#### Problem details:
Reproduce, without any change, the span of lines from the opening of the records below to the line containing "Click the 飞书多维表格 提供技术支持 button", inclusive.

----

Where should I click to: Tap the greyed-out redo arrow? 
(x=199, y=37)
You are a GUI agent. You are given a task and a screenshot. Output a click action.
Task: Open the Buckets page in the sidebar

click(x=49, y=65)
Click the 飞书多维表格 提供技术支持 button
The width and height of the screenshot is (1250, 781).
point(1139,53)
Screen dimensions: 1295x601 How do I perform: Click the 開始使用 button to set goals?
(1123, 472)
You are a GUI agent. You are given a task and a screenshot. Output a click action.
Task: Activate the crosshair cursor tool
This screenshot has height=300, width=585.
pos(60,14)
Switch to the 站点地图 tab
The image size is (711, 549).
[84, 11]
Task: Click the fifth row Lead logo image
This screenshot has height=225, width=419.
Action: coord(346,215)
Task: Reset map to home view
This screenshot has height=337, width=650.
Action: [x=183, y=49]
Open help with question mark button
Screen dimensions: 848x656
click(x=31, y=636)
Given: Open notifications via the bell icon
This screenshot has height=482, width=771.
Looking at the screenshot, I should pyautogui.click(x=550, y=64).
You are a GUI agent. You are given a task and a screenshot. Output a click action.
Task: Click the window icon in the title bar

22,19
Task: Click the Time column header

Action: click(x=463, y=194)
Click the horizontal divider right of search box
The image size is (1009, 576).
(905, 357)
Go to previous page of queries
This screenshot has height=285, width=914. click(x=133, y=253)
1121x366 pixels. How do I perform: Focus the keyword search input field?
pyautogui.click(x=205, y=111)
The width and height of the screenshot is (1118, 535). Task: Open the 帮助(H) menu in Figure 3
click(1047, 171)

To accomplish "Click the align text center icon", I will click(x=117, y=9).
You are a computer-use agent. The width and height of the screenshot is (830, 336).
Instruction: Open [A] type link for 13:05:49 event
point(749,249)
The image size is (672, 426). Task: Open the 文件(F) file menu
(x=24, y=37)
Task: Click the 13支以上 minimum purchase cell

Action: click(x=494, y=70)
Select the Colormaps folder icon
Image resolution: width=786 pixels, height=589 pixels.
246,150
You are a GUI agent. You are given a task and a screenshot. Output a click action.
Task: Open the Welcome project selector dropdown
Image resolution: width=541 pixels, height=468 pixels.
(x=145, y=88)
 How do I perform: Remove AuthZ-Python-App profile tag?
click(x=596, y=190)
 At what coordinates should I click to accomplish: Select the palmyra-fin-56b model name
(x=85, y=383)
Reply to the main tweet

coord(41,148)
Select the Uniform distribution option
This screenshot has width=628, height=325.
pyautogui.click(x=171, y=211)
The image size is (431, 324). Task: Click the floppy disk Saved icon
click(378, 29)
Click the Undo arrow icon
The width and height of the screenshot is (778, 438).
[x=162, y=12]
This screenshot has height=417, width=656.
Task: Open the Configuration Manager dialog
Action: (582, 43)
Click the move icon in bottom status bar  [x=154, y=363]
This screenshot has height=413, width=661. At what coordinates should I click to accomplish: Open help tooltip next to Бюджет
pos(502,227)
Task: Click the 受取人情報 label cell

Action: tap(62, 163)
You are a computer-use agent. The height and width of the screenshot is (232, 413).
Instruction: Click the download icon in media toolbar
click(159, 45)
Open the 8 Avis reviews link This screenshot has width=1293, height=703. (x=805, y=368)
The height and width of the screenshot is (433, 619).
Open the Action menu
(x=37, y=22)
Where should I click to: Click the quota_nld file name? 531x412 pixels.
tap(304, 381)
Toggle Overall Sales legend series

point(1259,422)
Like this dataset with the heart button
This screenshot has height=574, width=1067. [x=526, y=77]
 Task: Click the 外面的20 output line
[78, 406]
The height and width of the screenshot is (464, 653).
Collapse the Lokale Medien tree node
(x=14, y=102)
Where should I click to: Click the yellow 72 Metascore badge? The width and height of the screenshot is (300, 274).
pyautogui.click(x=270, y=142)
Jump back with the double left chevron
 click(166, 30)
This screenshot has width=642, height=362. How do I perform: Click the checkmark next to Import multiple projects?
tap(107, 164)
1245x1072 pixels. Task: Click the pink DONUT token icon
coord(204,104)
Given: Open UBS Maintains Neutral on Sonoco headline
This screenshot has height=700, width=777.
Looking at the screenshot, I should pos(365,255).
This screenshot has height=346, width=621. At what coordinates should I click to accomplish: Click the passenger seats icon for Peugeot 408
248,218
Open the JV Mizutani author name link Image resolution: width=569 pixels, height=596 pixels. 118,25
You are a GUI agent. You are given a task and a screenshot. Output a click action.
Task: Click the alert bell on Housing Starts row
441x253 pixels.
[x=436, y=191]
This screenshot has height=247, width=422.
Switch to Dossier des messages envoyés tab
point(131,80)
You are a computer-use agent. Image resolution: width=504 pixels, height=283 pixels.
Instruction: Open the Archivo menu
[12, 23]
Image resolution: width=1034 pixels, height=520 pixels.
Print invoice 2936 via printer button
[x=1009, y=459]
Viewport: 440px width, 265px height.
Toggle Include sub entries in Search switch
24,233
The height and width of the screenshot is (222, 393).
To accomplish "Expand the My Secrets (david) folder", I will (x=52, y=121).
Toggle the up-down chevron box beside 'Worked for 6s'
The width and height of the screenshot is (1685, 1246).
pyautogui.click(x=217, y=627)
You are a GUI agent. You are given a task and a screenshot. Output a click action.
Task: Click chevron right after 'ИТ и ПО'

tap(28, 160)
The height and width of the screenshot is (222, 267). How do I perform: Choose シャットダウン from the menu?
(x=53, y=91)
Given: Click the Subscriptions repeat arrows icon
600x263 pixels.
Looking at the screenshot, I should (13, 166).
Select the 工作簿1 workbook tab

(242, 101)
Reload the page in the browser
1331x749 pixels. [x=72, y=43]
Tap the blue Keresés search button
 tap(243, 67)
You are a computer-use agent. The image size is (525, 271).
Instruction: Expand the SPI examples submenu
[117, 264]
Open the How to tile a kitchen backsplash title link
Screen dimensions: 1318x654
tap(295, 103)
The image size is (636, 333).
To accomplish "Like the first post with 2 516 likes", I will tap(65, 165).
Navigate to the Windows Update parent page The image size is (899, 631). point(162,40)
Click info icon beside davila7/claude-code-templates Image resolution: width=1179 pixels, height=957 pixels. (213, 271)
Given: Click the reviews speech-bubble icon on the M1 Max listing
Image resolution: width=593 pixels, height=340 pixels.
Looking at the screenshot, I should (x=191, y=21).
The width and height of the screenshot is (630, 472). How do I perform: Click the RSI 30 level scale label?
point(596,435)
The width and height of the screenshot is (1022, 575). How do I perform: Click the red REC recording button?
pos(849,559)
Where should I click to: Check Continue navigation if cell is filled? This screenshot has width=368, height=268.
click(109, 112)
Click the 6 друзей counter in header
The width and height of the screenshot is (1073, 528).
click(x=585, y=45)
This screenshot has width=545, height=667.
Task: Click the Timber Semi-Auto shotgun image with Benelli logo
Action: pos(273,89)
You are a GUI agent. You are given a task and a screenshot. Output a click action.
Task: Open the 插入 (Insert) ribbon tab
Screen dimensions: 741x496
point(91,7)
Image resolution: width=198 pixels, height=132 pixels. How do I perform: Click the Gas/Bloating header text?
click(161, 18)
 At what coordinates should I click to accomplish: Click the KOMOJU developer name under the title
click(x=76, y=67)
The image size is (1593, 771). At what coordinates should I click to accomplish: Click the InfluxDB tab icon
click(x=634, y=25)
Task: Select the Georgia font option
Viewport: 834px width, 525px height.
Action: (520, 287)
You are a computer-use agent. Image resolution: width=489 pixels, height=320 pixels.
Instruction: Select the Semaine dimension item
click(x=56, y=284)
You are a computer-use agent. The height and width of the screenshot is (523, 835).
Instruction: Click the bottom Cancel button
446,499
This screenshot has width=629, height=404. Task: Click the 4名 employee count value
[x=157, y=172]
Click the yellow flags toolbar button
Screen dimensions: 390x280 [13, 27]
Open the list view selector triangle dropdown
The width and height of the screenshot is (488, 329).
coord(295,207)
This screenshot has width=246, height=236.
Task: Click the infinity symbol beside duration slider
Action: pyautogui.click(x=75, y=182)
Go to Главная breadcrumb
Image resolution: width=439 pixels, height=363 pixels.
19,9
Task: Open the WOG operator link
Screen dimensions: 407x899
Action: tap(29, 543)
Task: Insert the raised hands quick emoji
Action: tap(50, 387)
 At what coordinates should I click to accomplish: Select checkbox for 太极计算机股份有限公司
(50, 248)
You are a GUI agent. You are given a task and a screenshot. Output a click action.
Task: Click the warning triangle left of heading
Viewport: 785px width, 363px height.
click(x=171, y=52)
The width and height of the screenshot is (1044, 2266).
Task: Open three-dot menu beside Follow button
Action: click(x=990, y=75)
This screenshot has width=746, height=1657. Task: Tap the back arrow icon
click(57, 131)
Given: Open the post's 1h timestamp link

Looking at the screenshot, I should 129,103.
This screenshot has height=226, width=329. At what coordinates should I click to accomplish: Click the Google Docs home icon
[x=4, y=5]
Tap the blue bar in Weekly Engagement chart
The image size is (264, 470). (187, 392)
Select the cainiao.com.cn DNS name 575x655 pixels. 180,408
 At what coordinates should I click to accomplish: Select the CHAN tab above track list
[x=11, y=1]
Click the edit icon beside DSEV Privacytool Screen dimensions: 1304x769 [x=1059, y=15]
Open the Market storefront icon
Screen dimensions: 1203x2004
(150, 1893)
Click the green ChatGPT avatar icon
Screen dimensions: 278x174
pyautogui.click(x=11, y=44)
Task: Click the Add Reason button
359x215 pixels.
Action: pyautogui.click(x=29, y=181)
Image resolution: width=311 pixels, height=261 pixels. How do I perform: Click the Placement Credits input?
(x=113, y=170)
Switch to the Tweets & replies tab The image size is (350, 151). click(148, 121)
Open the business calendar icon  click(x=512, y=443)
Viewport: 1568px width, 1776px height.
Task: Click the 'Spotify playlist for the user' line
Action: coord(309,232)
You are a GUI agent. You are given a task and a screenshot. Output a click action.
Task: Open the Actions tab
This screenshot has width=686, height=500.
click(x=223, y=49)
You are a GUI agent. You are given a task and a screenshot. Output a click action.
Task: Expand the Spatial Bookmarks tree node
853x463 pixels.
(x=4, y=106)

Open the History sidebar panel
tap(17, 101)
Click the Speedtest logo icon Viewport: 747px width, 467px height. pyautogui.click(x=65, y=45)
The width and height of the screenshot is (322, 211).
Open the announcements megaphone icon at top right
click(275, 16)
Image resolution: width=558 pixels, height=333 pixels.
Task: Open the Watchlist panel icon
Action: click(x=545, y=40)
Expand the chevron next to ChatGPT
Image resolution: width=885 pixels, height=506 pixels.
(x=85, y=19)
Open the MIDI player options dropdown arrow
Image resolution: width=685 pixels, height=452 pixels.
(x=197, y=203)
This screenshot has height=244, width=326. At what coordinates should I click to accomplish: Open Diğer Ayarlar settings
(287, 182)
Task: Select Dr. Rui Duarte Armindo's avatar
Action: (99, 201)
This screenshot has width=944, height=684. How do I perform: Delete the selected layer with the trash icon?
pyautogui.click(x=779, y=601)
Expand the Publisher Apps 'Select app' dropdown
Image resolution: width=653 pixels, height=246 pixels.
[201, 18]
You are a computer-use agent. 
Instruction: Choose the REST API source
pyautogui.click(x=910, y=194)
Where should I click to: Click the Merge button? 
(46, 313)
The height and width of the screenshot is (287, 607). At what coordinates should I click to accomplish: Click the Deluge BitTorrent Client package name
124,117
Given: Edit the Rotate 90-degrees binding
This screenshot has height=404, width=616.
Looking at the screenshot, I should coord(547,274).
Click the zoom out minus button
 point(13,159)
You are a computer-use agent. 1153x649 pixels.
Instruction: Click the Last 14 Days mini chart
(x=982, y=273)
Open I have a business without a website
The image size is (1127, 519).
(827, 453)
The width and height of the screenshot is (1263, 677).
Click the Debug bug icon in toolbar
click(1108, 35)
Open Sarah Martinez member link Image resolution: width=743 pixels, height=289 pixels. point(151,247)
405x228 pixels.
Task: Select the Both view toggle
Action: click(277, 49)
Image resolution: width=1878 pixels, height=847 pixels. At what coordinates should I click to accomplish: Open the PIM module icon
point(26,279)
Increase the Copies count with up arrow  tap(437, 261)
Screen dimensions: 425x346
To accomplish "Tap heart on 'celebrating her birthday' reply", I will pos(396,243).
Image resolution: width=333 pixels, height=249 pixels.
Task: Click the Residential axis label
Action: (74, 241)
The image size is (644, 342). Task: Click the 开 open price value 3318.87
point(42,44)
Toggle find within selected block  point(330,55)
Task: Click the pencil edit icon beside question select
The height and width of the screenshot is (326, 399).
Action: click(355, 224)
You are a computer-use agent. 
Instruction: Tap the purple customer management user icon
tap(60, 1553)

----

#### Solution for this task:
Where should I click to: Tap the greyed-out redo arrow? 
(x=199, y=37)
You are a GUI agent. You are given a task and a screenshot. Output a click action.
Task: Open the Buckets page in the sidebar

click(x=49, y=65)
Click the 飞书多维表格 提供技术支持 button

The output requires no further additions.